In more recent years, teams led by Awschalom and Wrachtrup performed the first quantum logic operations between two diamond qubits. Logic operations—calculations on bits—are the building blocks of any information processing. In a typical logic operation, a bit can be flipped (from 0 to 1 or vice versa) if a second bit is set to 1, or be left alone if the second bit is set to 0. The two teams performed this simple operation on an NV center using a nearby nitrogen impurity as the second bit. More precisely, they did a more complex version of the operation, involving the quantum states of the two qubits. In the process, the two qubits became a single unit of information by taking up a shared quantum state, which physicists call an entangled state.

Last year, Lukin and his collaborators showed how a single NV center could essentially write information into the nuclei of nearby carbon atoms. While the most common isotope of carbon, carbon-12, has virtually no magnetism, about 1 percent of the carbon in nature is carbon-13. That isotope’s extra neutron endows its nucleus with a spin. A carbon-13 atom’s magnetism is much weaker than that of a nitrogen atom. But Lukin and his team used purified-diamond crystals that had low concentrations of nitrogen, so that the carbon-13 spins would stand out. That way, the researchers could use the NV centers to control the quantum states of several carbon-13 atoms at once, the quantum equivalent of storing information in ordinary RAM.

At a meeting of the American Physical Society in New Orleans in March, Lukin said that carbon-13 nuclei might keep information safe for much longer than even NV centers do, perhaps even for several seconds.

Remote entanglement

Entangling a few qubits is a good step, but a practical quantum computer will need to have dozens or even hundreds of them. With diamond, no one has been able to do that yet; the current record for any type of entangled qubits is eight trapped ions.

A goal more nearly within reach is to entangle two diamond qubits at a distance. Remote entanglement is a crucial requirement for quantum networking, in which a sender and a receiver would share a secret encryption key using sequences of entangled qubits. Any eavesdropper trying to steal the key would destroy the entanglement, and that would let the two legitimate parties know that their communication channel was tapped.

Entangling two diamond qubits is easy in principle, says Lukin. When an NV center emits a photon by fluorescence, and that photon happens to hit another NV center, the two qubits will become entangled.
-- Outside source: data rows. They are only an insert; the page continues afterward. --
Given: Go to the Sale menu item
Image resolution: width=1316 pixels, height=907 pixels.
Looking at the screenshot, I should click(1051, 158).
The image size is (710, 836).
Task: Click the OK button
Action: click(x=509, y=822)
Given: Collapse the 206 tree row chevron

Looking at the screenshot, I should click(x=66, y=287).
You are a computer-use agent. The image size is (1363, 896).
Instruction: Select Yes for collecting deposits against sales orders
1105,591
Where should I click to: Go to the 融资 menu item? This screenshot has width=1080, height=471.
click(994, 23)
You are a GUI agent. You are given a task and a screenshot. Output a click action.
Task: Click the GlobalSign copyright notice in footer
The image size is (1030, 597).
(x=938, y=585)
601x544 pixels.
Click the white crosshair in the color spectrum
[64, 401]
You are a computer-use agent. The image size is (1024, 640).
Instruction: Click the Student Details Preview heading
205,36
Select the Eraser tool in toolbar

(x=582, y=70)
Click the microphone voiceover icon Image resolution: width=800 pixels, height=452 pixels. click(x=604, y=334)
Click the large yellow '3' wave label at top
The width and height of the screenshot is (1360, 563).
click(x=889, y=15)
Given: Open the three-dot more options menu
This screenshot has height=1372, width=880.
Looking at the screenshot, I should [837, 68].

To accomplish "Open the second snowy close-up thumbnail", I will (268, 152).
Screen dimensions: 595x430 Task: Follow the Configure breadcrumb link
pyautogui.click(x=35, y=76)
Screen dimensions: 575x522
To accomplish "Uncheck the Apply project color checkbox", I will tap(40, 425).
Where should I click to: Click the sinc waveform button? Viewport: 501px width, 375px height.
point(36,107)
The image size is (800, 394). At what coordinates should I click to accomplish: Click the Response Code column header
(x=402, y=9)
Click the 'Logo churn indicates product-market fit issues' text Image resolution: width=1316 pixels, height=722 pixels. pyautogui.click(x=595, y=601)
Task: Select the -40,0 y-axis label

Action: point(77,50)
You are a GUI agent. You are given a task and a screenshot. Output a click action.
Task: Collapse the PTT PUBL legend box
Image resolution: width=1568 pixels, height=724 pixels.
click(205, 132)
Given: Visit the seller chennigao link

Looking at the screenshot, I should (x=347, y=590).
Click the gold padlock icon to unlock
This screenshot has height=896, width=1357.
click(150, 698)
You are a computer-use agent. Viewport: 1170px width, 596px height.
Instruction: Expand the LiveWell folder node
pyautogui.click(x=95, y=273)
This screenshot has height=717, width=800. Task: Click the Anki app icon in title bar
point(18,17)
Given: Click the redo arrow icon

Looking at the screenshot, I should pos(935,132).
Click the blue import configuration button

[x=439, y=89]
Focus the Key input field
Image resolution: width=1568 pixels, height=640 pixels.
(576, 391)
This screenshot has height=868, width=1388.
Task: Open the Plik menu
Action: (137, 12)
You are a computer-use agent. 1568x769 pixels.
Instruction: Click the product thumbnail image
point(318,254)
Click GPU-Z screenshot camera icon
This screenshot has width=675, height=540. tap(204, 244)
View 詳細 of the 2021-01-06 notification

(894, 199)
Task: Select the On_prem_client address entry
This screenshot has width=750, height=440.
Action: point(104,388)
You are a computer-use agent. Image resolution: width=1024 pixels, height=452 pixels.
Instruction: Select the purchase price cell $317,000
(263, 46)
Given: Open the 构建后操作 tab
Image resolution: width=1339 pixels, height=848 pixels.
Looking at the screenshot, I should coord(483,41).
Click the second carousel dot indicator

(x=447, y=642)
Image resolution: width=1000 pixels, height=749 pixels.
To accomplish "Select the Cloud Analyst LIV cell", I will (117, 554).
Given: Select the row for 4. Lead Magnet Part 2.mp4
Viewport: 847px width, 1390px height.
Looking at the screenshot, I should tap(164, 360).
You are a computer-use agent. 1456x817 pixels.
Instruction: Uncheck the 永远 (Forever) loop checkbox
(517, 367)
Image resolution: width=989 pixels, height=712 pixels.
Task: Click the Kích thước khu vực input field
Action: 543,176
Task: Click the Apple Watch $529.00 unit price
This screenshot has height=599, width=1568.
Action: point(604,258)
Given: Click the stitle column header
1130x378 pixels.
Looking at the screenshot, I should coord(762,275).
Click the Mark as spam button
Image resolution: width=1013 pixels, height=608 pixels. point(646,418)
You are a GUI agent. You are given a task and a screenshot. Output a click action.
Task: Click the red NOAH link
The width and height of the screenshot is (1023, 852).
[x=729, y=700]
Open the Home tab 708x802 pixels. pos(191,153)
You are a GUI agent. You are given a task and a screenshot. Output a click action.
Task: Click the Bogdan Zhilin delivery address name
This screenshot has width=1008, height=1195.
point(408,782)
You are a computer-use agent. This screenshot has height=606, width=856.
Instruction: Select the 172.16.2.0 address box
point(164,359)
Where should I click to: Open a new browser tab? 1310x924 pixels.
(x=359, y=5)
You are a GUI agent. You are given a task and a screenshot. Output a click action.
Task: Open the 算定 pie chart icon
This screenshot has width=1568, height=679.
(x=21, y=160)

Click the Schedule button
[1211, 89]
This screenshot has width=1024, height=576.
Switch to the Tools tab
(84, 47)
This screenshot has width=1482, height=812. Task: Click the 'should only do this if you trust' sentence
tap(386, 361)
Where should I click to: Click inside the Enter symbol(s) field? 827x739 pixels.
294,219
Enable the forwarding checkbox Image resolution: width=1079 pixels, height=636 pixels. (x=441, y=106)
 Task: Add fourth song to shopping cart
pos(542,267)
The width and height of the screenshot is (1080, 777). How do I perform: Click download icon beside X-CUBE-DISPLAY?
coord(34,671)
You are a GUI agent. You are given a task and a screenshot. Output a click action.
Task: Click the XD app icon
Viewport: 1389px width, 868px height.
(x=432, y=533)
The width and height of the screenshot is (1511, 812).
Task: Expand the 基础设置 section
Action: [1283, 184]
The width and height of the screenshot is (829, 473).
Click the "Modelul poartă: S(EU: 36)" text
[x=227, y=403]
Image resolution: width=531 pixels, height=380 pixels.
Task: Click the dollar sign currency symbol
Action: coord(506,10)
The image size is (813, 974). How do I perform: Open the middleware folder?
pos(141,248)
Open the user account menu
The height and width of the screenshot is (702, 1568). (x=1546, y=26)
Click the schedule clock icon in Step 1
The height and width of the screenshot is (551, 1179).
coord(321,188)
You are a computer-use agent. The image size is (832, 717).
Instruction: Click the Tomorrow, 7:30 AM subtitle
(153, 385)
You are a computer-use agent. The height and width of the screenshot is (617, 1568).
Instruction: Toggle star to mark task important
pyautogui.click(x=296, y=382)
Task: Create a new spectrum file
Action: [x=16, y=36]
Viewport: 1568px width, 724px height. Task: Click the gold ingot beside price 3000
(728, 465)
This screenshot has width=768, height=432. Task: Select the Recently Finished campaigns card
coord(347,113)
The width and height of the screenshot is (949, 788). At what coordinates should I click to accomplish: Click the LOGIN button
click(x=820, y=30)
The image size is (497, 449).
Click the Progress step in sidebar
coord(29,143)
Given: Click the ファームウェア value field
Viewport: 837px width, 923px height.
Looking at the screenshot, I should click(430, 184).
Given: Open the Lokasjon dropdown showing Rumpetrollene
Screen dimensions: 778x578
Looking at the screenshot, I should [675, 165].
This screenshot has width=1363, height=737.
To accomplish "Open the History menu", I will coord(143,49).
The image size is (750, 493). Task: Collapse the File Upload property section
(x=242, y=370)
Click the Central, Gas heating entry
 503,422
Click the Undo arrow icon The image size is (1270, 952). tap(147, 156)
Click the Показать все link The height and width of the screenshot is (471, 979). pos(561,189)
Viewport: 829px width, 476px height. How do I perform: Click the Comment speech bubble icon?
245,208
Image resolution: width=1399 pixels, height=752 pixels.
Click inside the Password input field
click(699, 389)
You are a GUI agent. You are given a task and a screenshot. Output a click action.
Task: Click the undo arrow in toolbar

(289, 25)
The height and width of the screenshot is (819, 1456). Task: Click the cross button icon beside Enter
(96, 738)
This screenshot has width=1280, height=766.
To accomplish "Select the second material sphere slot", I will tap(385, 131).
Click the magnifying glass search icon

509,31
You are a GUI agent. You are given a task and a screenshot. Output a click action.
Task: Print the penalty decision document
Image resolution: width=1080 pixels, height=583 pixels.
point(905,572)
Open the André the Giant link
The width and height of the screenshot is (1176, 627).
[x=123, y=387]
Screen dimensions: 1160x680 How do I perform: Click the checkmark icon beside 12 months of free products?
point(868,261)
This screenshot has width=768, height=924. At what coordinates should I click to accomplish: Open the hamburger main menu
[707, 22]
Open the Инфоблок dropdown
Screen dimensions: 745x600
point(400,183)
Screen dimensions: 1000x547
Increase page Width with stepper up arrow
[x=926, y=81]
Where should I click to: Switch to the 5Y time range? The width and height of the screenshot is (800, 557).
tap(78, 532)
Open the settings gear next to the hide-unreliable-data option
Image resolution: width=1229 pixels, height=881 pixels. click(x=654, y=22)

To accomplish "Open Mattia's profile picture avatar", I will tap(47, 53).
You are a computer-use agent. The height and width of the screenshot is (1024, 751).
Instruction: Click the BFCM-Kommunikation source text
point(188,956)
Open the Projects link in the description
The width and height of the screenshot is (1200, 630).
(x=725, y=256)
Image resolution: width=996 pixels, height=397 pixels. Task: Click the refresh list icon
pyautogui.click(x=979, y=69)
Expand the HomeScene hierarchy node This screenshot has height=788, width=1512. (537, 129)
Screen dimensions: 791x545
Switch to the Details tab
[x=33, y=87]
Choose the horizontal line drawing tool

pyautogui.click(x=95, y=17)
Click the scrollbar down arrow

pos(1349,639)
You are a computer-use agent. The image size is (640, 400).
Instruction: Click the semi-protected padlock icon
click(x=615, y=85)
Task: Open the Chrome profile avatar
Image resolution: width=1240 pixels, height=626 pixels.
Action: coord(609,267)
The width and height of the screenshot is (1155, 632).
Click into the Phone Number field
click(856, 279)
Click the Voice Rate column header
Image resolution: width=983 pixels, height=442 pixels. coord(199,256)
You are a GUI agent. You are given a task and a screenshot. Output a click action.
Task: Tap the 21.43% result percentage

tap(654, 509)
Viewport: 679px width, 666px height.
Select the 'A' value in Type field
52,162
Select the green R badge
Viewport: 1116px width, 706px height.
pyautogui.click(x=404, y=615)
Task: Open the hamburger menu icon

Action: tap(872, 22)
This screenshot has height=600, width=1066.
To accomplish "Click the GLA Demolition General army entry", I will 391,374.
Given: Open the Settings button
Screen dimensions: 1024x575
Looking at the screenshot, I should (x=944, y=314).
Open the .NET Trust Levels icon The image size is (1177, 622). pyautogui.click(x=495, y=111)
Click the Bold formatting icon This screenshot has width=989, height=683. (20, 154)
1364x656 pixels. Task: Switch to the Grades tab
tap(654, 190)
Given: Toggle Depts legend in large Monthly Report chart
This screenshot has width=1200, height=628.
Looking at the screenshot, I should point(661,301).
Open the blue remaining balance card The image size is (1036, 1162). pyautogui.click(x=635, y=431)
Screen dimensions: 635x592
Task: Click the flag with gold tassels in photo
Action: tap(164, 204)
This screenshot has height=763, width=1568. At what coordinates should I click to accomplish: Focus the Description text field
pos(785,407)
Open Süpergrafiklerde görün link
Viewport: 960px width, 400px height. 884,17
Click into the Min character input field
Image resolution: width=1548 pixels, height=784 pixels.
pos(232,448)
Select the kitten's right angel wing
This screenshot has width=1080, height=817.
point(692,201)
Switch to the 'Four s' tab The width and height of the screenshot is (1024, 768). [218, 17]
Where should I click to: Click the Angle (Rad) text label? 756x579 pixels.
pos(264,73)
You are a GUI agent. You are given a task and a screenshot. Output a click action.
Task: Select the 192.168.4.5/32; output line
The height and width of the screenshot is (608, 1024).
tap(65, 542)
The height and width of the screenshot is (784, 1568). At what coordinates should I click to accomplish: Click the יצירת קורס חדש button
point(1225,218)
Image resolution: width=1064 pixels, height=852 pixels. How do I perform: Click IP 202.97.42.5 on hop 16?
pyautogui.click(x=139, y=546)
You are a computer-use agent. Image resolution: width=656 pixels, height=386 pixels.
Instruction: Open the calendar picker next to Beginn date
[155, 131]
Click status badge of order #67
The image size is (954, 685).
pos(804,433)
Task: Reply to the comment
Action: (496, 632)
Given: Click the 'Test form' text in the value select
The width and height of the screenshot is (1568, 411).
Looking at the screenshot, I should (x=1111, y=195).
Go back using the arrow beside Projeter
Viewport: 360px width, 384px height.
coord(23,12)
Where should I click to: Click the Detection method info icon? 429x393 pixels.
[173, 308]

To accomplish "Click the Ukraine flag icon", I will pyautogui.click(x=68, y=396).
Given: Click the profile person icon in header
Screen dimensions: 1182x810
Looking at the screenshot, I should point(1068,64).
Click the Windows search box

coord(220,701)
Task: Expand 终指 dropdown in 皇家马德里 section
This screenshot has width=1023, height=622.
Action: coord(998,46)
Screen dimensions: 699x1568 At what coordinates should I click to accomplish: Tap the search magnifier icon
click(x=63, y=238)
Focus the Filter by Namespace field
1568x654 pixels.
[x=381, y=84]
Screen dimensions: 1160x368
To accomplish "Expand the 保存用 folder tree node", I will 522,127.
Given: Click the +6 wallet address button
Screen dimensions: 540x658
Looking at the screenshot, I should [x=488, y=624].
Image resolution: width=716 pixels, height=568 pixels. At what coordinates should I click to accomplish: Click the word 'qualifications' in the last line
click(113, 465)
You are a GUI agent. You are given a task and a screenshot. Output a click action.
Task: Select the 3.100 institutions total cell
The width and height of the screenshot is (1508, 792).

Trouble is, fluorescence photons tend to fly off in random directions. The trick is to somehow guide the photon from one qubit to the other. Lukin, Awschalom, and others are trying various approaches, which they say should soon enable them to entangle pairs of NV centers.

Lukin’s approach, described in the Nov. 15, 2007 Nature, is to turn the photon into a signal traveling on the surface of a metallic nanowire. That would be enough to entangle qubits within the same chip. Awschalom’s team is working on a different technique, described in the Nov. 12, 2007 Applied Physics Letters, in which the qubit is kept inside a tiny cavity. Essentially a hall of mirrors, the cavity traps fluorescence photons of a specific wavelength. By exchanging these photons, two qubits inside the same cavity would then become the optical equivalent of strings vibrating in resonance. Or, an optical fiber could collect photons from the cavity and take them to another destination, possibly far away.

As nano as it gets

Meanwhile, other kinds of impurities will bring more options to the menu. Several labs, including Steven Prawer’s at the University of Melbourne in Australia, are creating designer impurities by shooting atoms or molecules into diamond crystals one at a time. At the recent AAAS meeting, Prawer said that nickel-vacancy centers are especially promising for quantum satellite communication, since they fluoresce with infrared photons that can get through even a cloudy sky.

Atoms sit at the extreme edge of nanotechnology, being themselves much smaller than a nanometer. “That’s about as nano as you’re going to get,” as Awschalom puts it. Computing will probably get to atomic scales eventually, but it’s hard to predict in what form—be it diamond, ion traps, or other candidates. “It’s dangerous to say which technology is more promising,” Awschalom says.

Diamond’s advantage is that it could do logic, storage, and communications on the same chip. But perhaps different technologies will find different applications, Awschalom says.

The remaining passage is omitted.